Industrial stagnation and little investment have plagued the region since the 1980s. The story of my clients is largely one of cash strapped, hard working and down to earth people that have skills they want to share with a marketplace that needs them. Plumbers, gas engineers, gyms and student accommodation providers.
One of my clients is a solo entrepreneur. His day job at a local city council funds his business as a side project that he hopes will one day be much larger, one day big enough to be his job. His problem is one of context, that he is incredibly time and resource poor. He has little to give to a project that demands so much of him.
So the problem he is facing, how does he make better decisions quicker?

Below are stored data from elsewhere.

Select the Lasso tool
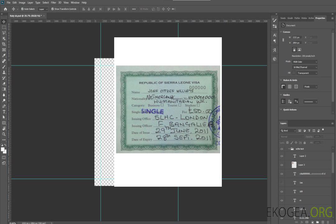 click(4, 33)
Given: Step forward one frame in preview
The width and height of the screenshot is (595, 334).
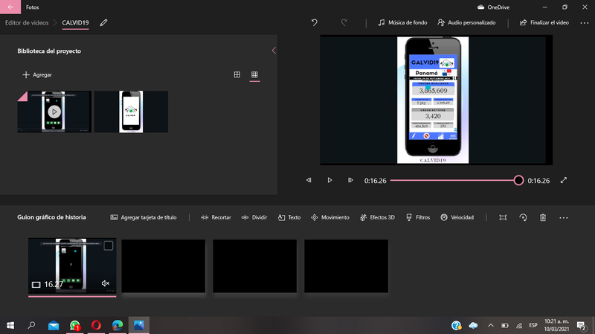Looking at the screenshot, I should tap(350, 180).
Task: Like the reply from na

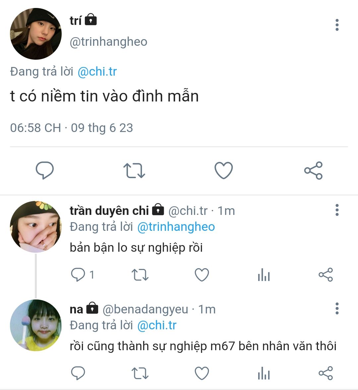Action: pyautogui.click(x=202, y=373)
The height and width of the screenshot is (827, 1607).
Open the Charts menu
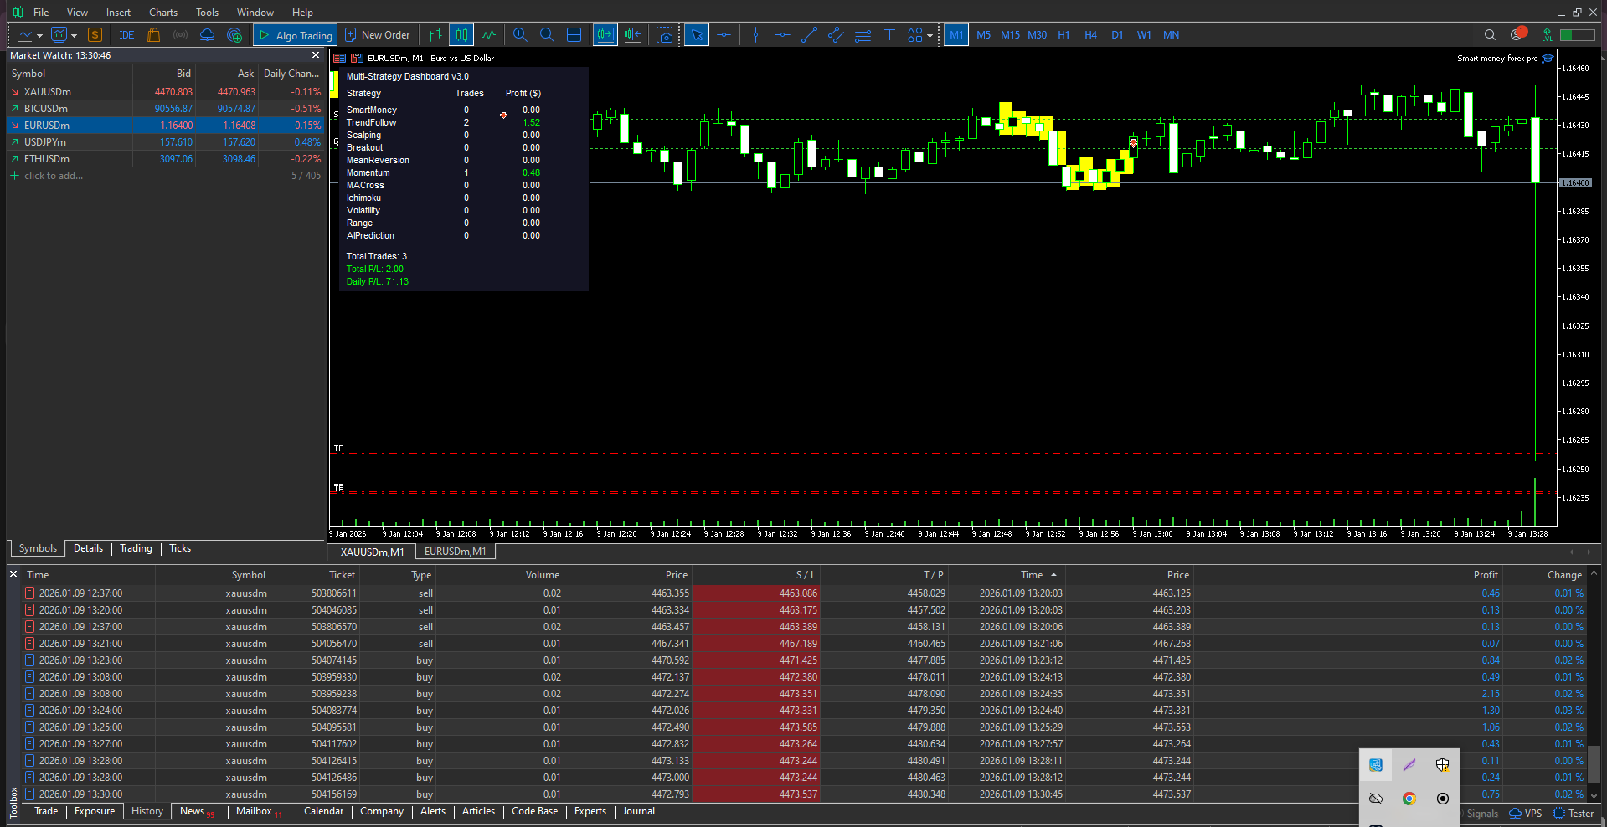pyautogui.click(x=163, y=13)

Without having to run the risk of baptism by fire or trial and error.
My role in this was to make sense of it, to put on my researcher’s hat to understand the competition in the market. Understand his customers. And the economic, legal and political pressures that may impact his business.
More risk management than marketing as we think of it.
By giving him a clear idea of what was happening around him, he could understand the competitive constraints that he is under. This allowed us to define the boundaries of decision making. He now knows what he can and more importantly, cannot do.
What he could not do was compete with industry leaders on their turf. What he could do was carve out a profitable section of the market to focus on and even though his business is virtual, we came to the conclusion that going all in on the local geography was a better use of time and energy than spreading too thin.
Without research, businesses are operating on a hunch. A guess. Our jobs as marketers are to remove the fog that clouds their decisions.
Good marketing helps businesses answer several questions:
Where are we now?
Where are we going?
Where do we want to go?
How do we get there?
These questions apply to all businesses. From the solo entrepreneur, to the very largest multinationals.
By reducing a business situation down to these simple questions we begin to understand the specific context of the businesses that we work with. We have to remember that sometimes marketing can come across as impenetrable and our jobs are not to overcomplicate but to simplify and inform.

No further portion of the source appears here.